§ TASK REQUIREMENTS
Return, unchanged, the entries starting at the line that contains "1456x819 pixels. Task: Launch" and ending at the line that contains "Collapse the 默认需求", with both of those lines included.

§ DATASET EXTRACT
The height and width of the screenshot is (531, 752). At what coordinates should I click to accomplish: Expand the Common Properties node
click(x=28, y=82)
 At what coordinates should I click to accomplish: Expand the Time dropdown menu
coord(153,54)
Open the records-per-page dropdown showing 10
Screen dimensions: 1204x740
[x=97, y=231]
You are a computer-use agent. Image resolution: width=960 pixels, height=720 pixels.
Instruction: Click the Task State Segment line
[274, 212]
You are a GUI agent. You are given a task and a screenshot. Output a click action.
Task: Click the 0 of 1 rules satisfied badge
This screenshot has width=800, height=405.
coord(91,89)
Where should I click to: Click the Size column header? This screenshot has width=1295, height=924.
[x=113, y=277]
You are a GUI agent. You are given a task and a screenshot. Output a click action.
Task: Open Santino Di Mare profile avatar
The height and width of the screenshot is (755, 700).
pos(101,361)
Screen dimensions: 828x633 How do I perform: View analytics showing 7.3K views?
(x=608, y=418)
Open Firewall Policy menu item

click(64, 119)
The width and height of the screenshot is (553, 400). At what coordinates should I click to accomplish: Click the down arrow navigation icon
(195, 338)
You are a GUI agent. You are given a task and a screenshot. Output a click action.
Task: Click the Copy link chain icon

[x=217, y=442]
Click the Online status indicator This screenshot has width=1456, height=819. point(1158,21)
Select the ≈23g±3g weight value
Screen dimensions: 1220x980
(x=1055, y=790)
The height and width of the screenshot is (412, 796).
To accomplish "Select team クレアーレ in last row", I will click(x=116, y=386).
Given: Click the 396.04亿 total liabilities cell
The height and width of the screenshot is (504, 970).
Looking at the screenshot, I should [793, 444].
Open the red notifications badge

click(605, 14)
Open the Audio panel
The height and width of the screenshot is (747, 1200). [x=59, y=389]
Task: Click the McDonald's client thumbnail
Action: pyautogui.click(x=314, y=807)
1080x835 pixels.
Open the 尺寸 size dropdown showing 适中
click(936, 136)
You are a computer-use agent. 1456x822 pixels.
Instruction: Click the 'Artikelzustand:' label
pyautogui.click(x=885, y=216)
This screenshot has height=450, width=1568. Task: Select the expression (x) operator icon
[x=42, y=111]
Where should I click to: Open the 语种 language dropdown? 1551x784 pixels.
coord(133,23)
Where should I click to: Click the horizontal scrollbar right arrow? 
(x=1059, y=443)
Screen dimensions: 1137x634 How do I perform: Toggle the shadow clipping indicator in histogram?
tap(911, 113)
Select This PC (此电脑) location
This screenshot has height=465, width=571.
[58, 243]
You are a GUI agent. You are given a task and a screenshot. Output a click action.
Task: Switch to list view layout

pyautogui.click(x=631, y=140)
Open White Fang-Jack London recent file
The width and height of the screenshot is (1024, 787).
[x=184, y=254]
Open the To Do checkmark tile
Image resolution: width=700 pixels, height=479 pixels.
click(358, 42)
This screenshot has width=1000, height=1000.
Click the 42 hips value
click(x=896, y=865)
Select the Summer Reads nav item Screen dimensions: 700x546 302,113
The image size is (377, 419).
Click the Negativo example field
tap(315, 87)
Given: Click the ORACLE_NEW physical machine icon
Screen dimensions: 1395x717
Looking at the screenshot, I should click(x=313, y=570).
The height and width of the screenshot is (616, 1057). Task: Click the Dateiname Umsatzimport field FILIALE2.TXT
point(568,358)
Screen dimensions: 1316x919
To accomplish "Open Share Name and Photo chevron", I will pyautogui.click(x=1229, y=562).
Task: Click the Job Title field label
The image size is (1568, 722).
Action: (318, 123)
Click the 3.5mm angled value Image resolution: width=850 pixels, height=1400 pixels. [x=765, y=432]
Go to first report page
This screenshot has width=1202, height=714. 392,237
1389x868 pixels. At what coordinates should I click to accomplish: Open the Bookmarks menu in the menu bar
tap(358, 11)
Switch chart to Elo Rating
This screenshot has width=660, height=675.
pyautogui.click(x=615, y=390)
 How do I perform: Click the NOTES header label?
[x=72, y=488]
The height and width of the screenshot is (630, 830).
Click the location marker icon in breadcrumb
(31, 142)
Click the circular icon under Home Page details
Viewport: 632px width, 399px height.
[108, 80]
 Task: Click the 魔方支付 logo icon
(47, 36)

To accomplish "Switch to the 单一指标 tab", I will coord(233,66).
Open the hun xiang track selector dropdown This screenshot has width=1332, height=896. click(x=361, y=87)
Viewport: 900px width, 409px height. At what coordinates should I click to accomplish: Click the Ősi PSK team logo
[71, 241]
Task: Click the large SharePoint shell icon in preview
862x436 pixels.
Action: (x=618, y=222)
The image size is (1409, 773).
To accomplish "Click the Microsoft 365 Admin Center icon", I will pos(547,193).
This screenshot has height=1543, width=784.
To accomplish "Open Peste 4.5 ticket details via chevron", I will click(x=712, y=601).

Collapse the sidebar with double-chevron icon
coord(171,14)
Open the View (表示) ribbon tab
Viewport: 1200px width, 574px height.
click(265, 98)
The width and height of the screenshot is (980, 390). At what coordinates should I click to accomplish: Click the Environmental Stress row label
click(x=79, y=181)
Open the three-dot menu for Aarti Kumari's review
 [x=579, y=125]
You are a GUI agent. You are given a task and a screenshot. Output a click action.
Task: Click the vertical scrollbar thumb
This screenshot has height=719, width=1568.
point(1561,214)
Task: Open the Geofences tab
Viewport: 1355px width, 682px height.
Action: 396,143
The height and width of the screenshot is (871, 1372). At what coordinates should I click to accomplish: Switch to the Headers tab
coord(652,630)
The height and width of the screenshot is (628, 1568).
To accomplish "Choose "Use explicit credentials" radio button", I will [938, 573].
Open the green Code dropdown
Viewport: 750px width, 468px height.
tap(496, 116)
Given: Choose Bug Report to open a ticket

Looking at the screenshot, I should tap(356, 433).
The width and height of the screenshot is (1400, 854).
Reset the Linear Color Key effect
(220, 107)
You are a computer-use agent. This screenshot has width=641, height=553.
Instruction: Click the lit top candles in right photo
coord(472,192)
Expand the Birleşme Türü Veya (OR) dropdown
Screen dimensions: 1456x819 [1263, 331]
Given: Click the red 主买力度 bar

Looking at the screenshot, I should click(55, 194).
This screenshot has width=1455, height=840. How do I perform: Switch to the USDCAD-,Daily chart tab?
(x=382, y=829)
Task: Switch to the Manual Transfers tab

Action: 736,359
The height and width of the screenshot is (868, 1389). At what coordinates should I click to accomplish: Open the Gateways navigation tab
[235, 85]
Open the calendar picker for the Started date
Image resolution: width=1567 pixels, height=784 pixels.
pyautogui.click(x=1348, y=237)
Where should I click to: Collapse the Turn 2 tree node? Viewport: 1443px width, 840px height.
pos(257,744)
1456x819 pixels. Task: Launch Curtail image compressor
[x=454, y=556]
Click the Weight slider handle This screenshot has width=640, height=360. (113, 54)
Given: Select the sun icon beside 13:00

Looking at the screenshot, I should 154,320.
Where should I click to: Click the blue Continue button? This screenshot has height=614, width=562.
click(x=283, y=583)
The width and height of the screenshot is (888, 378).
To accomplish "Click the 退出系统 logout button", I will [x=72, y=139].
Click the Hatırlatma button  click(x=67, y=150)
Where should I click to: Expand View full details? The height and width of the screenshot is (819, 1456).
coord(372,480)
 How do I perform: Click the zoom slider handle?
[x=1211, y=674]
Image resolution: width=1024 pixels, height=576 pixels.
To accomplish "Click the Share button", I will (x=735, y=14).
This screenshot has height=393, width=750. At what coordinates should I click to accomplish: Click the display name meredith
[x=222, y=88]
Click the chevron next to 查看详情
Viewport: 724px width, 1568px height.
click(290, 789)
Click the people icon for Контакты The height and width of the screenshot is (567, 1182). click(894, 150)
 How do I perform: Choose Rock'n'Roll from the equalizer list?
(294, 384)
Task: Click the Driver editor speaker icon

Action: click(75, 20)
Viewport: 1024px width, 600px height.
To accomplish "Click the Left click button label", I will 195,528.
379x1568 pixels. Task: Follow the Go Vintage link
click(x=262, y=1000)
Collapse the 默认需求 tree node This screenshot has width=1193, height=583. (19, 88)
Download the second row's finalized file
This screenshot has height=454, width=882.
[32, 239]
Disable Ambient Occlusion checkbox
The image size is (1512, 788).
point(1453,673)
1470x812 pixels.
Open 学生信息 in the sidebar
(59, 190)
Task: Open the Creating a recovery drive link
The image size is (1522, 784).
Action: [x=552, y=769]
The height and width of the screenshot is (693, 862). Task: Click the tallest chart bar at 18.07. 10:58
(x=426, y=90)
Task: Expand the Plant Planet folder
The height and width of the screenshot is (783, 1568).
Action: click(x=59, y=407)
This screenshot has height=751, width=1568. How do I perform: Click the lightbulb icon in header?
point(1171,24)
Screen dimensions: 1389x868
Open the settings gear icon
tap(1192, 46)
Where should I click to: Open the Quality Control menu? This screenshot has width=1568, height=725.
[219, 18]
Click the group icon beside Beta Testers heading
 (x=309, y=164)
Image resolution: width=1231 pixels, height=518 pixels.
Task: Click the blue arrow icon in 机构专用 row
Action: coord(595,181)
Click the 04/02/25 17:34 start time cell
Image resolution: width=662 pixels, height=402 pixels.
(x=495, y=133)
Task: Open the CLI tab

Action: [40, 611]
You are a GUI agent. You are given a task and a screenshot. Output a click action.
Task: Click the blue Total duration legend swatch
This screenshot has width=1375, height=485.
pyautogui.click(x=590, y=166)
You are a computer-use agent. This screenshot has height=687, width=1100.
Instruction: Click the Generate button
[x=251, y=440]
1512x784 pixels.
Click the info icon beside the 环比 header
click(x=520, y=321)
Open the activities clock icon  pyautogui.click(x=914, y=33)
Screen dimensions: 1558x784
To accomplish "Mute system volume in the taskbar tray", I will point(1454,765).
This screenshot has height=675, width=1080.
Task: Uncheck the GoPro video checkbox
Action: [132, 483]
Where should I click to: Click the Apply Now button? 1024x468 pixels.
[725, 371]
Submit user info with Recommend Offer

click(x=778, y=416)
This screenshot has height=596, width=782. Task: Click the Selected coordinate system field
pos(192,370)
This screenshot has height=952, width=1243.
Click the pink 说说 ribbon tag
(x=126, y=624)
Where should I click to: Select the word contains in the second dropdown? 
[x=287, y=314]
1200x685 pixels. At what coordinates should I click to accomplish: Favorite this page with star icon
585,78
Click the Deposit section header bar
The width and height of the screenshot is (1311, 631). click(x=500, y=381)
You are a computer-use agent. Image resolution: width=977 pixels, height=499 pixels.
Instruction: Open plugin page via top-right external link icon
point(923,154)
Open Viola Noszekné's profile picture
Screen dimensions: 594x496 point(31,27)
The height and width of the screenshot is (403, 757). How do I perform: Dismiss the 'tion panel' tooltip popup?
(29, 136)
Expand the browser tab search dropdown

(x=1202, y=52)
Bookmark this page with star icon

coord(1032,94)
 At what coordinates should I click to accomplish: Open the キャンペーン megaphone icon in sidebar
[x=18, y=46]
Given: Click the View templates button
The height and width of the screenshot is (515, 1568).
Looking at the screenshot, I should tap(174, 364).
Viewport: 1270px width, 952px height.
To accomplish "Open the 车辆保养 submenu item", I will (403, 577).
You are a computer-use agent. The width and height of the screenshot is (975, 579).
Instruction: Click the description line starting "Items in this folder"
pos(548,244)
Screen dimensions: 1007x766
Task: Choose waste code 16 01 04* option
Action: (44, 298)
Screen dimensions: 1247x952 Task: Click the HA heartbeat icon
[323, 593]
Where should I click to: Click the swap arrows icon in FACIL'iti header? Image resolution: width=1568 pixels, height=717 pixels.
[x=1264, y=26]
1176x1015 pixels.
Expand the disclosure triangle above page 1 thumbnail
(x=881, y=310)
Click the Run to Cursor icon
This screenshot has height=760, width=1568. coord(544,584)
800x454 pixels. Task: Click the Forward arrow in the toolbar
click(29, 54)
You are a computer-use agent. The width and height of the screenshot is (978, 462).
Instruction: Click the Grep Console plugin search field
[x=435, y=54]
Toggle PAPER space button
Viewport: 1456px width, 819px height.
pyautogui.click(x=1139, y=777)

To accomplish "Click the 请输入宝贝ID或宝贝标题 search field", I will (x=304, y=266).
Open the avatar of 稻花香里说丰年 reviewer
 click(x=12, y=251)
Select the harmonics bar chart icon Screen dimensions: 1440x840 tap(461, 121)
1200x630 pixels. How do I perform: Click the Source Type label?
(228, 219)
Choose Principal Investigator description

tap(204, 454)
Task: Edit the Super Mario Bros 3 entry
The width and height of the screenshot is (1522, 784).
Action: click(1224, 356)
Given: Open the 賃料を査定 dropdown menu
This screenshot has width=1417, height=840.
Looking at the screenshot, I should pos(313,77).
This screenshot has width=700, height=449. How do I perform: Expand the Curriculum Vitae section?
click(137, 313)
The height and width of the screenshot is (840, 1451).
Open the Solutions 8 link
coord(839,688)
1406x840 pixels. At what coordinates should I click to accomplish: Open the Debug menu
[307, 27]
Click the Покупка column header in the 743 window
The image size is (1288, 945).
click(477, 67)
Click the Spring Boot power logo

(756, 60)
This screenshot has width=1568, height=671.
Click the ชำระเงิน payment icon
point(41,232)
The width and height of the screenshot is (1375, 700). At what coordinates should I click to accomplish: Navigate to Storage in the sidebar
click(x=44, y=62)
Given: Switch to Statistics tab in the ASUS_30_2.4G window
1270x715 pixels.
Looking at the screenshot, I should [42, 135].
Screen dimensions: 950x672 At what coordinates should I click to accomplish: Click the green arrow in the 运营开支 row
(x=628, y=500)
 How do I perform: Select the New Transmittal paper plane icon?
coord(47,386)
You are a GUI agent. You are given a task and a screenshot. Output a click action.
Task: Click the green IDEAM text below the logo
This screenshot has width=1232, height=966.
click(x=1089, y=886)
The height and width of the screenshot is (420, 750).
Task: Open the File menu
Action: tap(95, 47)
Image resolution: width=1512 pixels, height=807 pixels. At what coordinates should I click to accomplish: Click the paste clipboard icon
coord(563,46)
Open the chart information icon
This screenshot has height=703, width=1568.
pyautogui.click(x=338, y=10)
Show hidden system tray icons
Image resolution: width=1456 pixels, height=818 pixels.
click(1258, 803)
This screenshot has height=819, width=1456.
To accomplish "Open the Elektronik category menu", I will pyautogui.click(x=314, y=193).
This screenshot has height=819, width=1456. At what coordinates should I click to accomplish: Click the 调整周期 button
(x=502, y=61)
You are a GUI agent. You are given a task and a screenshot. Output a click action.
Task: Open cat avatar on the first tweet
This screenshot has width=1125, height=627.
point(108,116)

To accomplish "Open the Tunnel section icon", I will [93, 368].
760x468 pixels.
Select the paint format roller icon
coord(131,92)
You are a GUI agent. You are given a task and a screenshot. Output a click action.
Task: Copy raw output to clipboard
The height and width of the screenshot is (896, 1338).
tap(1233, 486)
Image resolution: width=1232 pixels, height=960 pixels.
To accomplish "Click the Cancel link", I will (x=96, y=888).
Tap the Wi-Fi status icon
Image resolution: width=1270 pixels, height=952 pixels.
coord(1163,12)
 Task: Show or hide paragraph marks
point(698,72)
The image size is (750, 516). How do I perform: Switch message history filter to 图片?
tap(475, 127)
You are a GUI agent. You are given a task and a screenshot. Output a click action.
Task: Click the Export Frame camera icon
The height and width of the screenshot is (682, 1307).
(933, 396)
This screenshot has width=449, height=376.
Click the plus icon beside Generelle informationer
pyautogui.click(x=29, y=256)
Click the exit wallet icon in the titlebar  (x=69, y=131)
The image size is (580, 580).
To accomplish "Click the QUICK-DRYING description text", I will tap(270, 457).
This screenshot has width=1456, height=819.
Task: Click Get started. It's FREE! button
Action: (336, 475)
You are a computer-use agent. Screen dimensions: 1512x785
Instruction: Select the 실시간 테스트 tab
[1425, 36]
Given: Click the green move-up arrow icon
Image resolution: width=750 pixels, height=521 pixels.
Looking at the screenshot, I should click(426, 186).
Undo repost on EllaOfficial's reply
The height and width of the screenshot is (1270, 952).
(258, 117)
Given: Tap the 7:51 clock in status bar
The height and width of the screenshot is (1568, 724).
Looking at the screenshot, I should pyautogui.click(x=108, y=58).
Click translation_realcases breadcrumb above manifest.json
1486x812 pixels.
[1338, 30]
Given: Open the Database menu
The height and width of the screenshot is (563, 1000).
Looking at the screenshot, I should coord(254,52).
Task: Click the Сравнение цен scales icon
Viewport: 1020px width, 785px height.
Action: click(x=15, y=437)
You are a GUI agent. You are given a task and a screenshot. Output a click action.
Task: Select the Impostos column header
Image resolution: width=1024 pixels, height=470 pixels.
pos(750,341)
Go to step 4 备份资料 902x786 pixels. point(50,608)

§ REPLY TO THE TASK
1456x819 pixels. Task: Launch Curtail image compressor
[x=454, y=556]
Click the Weight slider handle This screenshot has width=640, height=360. (113, 54)
Given: Select the sun icon beside 13:00

Looking at the screenshot, I should 154,320.
Where should I click to: Click the blue Continue button? This screenshot has height=614, width=562.
click(x=283, y=583)
The width and height of the screenshot is (888, 378).
To accomplish "Click the 退出系统 logout button", I will [x=72, y=139].
Click the Hatırlatma button  click(x=67, y=150)
Where should I click to: Expand View full details? The height and width of the screenshot is (819, 1456).
coord(372,480)
 How do I perform: Click the zoom slider handle?
[x=1211, y=674]
Image resolution: width=1024 pixels, height=576 pixels.
To accomplish "Click the Share button", I will (x=735, y=14).
This screenshot has height=393, width=750. At what coordinates should I click to accomplish: Click the display name meredith
[x=222, y=88]
Click the chevron next to 查看详情
Viewport: 724px width, 1568px height.
click(290, 789)
Click the people icon for Контакты The height and width of the screenshot is (567, 1182). click(894, 150)
 How do I perform: Choose Rock'n'Roll from the equalizer list?
(294, 384)
Task: Click the Driver editor speaker icon

Action: click(75, 20)
Viewport: 1024px width, 600px height.
To accomplish "Click the Left click button label", I will 195,528.
379x1568 pixels. Task: Follow the Go Vintage link
click(x=262, y=1000)
Collapse the 默认需求 tree node This screenshot has width=1193, height=583. (19, 88)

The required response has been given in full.